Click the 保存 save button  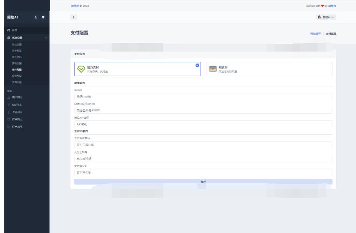[x=203, y=182]

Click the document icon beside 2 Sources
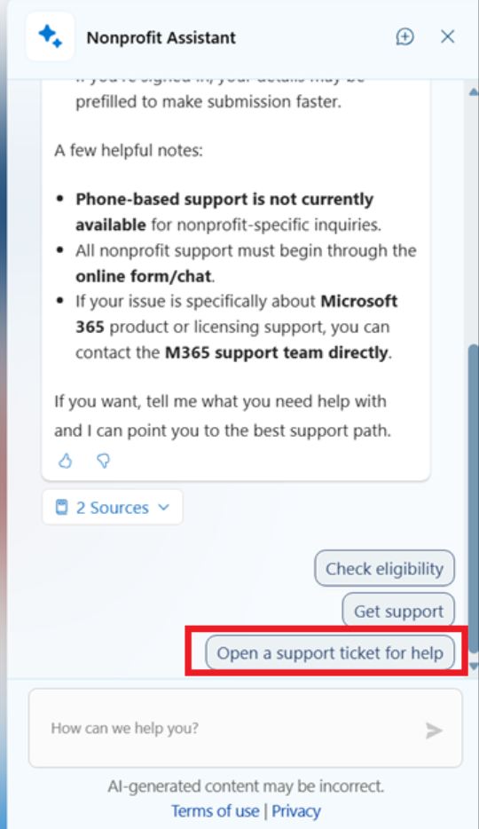(x=62, y=508)
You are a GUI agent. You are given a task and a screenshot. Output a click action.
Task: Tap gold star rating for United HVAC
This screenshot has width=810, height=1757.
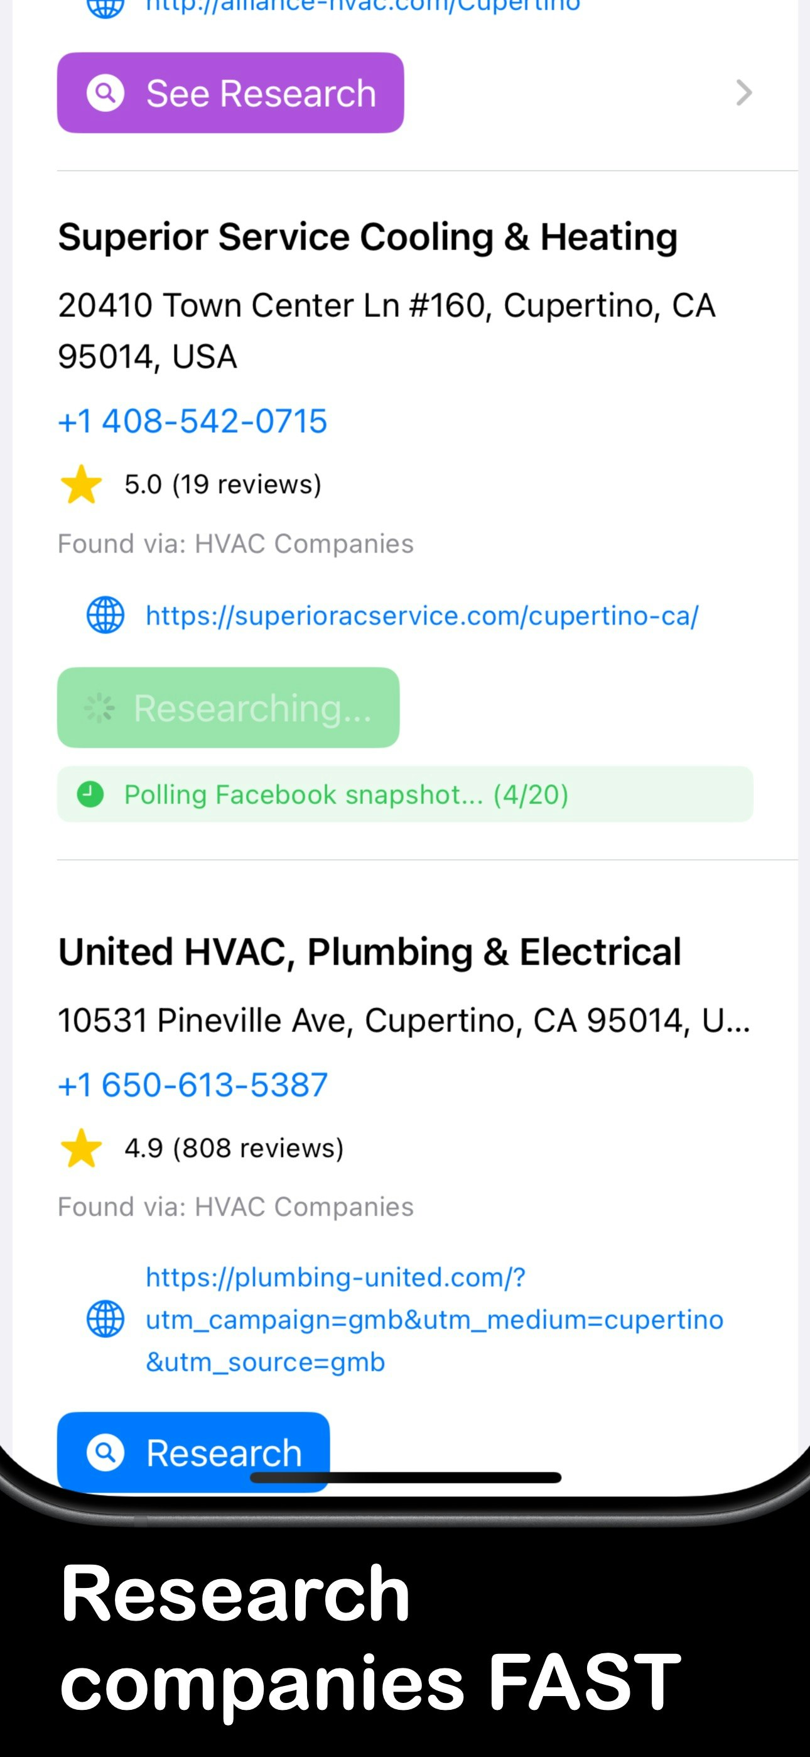[x=81, y=1148]
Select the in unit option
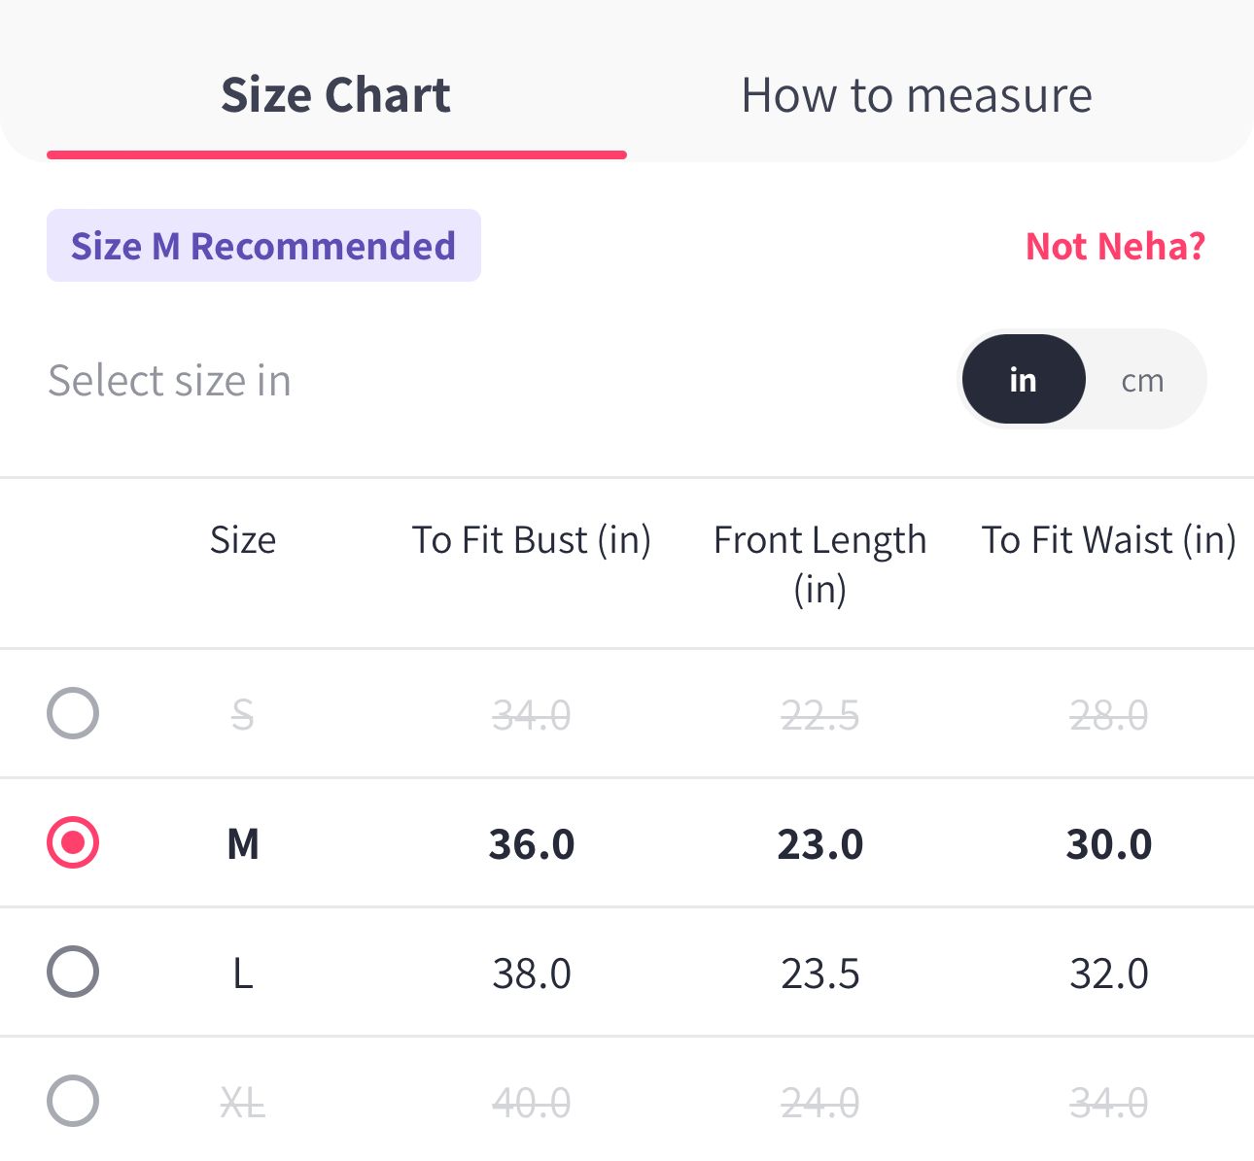Viewport: 1254px width, 1161px height. 1023,380
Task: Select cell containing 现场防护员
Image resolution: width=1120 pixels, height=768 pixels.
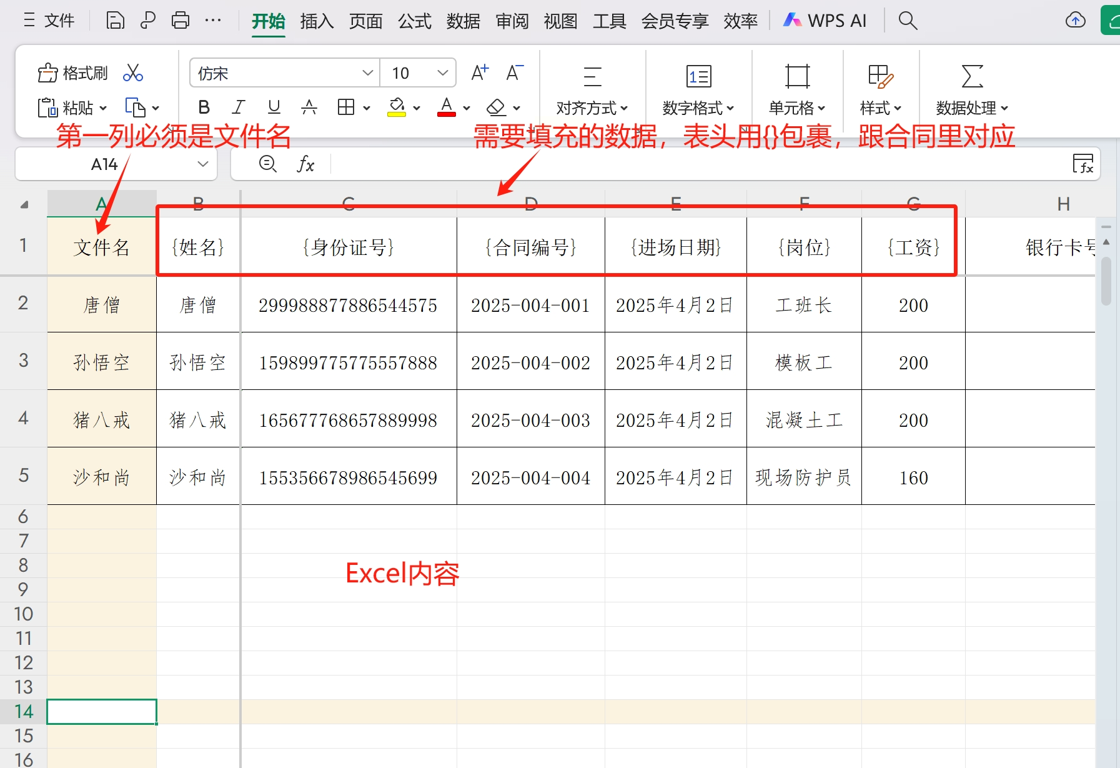Action: pyautogui.click(x=803, y=477)
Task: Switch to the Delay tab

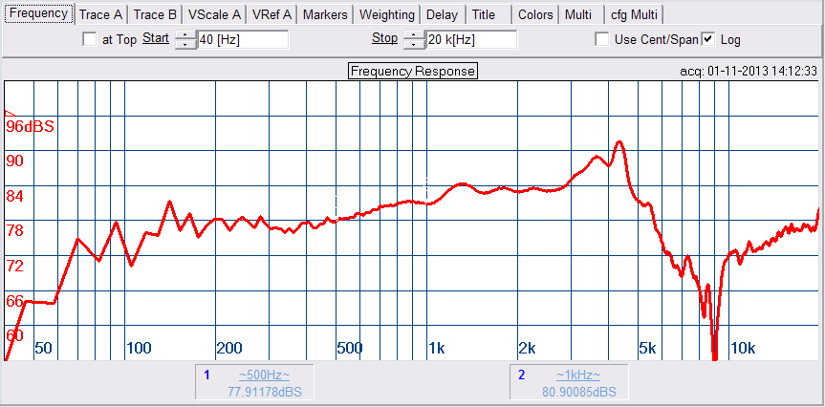Action: tap(442, 14)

§

TASK OBJECTIVE
With every picture left out, print exactly the lines from the one containing "Task: Tap gold star rating for United HVAC" through the final line of the material above.

WORKED SOLUTION
Task: Tap gold star rating for United HVAC
This screenshot has width=810, height=1757.
[x=81, y=1148]
Select the in unit option
Viewport: 1254px width, 1161px height. 1023,380
Task: Select cell containing 现场防护员
Image resolution: width=1120 pixels, height=768 pixels.
Action: pyautogui.click(x=803, y=477)
Task: Switch to the Delay tab

Action: tap(442, 14)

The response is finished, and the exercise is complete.